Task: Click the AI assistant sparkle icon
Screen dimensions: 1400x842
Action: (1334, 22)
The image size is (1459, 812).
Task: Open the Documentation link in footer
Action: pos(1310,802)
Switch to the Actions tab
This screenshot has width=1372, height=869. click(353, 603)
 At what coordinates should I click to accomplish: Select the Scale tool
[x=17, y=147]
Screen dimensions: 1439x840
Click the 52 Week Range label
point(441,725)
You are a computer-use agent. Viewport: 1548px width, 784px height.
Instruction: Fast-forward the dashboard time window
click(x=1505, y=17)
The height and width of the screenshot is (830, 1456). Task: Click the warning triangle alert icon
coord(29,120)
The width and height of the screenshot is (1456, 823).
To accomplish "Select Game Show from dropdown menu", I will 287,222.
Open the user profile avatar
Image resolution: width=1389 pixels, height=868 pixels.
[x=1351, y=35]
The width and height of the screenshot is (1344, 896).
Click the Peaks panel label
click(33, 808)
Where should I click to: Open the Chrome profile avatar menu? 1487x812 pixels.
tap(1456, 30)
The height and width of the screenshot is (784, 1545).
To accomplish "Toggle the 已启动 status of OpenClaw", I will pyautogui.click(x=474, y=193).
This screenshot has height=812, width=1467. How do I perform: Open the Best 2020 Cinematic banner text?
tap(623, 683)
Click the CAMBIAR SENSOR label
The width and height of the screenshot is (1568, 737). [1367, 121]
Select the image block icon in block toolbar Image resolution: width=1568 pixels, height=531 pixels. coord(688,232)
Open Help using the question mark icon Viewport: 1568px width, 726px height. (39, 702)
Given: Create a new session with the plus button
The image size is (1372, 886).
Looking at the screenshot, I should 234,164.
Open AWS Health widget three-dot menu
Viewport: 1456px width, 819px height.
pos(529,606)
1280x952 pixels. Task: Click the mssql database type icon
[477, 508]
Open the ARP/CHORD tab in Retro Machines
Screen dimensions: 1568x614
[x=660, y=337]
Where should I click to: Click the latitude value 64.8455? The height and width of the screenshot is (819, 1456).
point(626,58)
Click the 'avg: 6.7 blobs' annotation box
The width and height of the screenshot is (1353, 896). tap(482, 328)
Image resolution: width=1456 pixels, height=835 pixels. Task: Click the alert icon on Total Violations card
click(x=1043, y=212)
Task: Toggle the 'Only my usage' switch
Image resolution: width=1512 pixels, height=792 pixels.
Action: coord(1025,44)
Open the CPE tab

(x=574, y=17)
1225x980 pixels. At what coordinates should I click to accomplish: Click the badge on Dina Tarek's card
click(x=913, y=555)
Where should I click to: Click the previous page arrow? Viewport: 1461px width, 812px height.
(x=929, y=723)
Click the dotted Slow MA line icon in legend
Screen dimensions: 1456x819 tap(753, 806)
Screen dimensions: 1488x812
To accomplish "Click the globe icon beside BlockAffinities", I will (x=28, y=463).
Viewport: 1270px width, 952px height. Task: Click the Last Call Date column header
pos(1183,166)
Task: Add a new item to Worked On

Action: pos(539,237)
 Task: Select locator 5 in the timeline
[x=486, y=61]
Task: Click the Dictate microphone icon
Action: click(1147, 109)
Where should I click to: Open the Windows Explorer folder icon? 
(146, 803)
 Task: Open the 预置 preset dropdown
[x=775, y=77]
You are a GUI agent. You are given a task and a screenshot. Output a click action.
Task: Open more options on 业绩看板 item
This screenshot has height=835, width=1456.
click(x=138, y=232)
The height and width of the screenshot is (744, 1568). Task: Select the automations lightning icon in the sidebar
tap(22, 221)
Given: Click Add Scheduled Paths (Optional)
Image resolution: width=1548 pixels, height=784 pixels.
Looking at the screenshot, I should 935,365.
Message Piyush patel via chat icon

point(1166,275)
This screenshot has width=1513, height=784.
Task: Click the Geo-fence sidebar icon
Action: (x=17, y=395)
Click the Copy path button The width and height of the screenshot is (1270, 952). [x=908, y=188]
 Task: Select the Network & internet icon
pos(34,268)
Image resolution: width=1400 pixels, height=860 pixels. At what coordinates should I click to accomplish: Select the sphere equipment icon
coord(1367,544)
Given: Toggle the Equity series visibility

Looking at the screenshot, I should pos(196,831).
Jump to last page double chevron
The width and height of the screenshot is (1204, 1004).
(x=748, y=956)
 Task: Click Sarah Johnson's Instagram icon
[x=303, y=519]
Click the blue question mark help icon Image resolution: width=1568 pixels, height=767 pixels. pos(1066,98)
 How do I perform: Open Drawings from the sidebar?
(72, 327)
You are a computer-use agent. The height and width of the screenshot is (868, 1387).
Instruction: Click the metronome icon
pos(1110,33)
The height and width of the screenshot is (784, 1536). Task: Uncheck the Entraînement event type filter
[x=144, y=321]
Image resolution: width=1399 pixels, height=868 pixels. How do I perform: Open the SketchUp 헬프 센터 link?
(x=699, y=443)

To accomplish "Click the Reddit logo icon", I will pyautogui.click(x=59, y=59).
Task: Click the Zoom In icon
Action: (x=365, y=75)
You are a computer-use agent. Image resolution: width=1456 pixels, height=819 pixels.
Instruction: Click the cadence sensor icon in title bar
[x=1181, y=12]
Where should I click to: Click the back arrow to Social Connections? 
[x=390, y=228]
┄┄┄┄┄┄
Description of the task = Return all lines above that mention the word "agent".

Exercise response =
You are a computer-use agent. Viewport: 1548px width, 784px height.
You are a GUI agent. You are given a task and a screenshot. Output a click action.
You are a computer-use agent. The height and width of the screenshot is (868, 1387).
You are a computer-use agent. Image resolution: width=1456 pixels, height=819 pixels.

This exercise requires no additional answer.